The Canadian Artist Cassils’ uses their own body as their canvas, examining and critiquing concept of gender, and its limitations. In the work named ‘Time-lapse’, Cassils undergoes extreme physical change, as they work through a muscle building transformation. This transformation is documented a collage of 25 images, showing the start, middle and end of the transformation. There are four of these collages, one for the front, one for the back, and one for each side. The inspiration for this piece came from another artist; Eleanor Antin. More specifically, Antin’s piece ‘Carving: A traditional Sculpture’, which shows the progression of Antins body as she crash dieted for 45 days to reach “a point of aesthetic satisfaction’’, demonstrating the extremes of body image, and how unnatural what society deems to be ‘good’ can be. Cassils’ work however, focus’ on the gender based boundaries, as they build and shape their body to a masculine ideal, the antethsis of Antin’s work.
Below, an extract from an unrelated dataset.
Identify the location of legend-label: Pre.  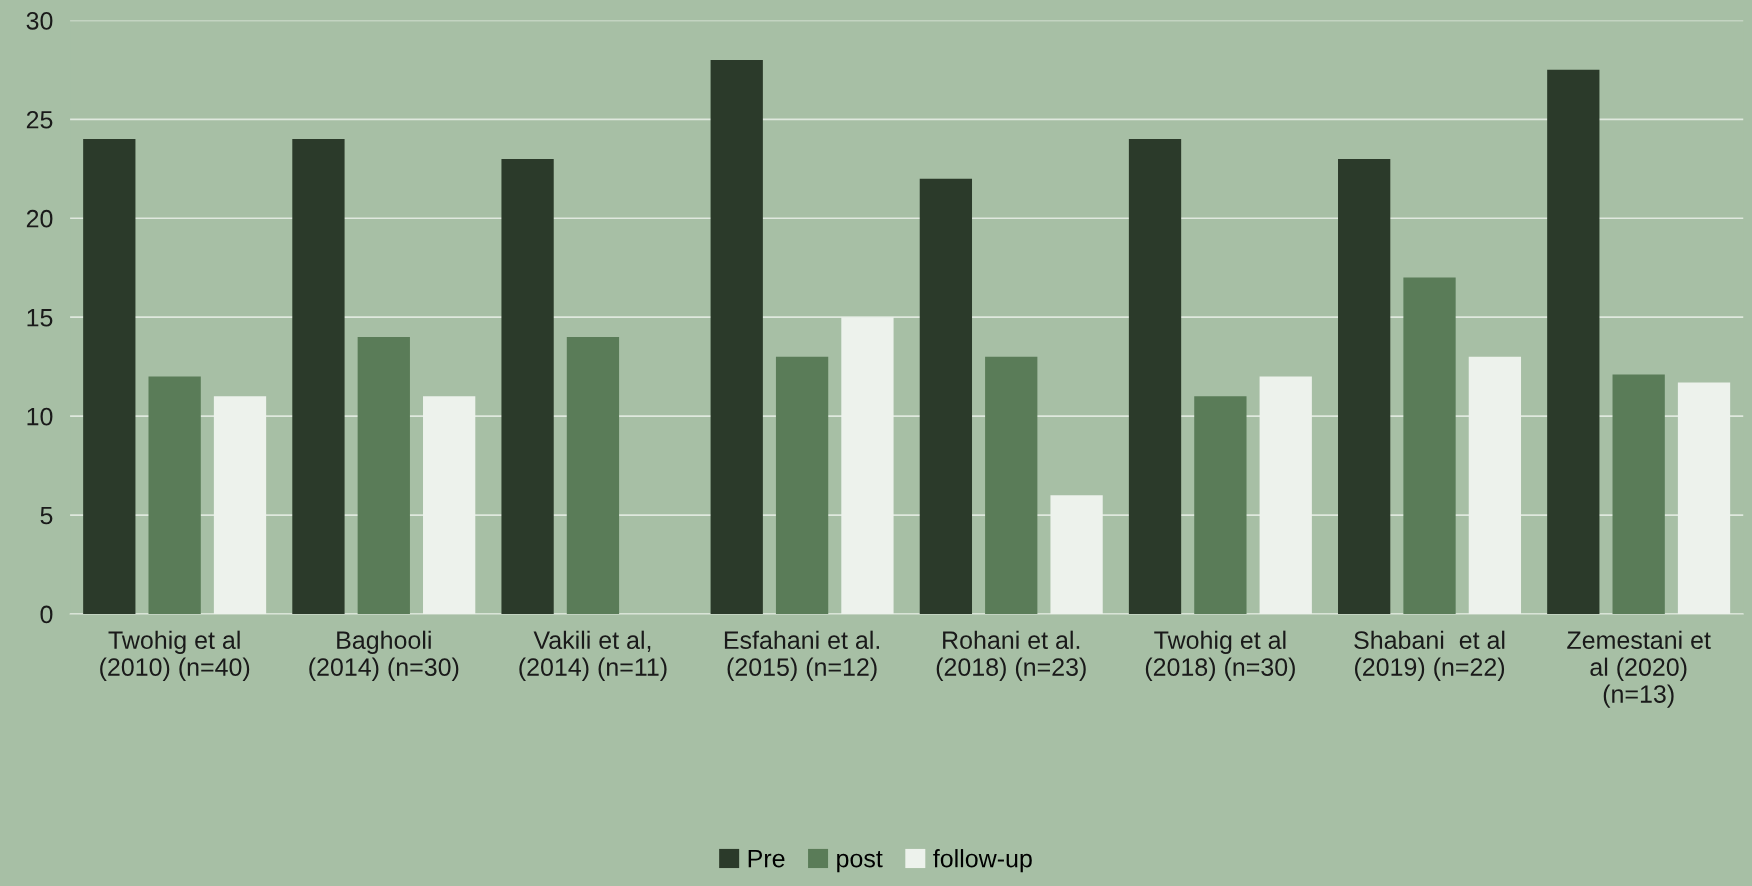
(766, 858).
The simple black and white photographs that both artists use to show the progression and change is a technique that I will draw inspiration from, as they remind me of a film reel laid out, with each frame side by side, showing the transition of the video. Similarly, it looks like the raw image files from the animation Project I worked on, before they had been assembled into the software that played them back to back, creating the animation. If one could repeat that process, with the photos taken by Cassils and Antin before them, one would be able to watch the body shift and change shape to fit a different aesthetic. I can use this to show the effect of social media on a profile, as an image can steadily become distorted and change. This can represent the gradual effect of how we change ourselves online in reality, as a response to the rules that exist online.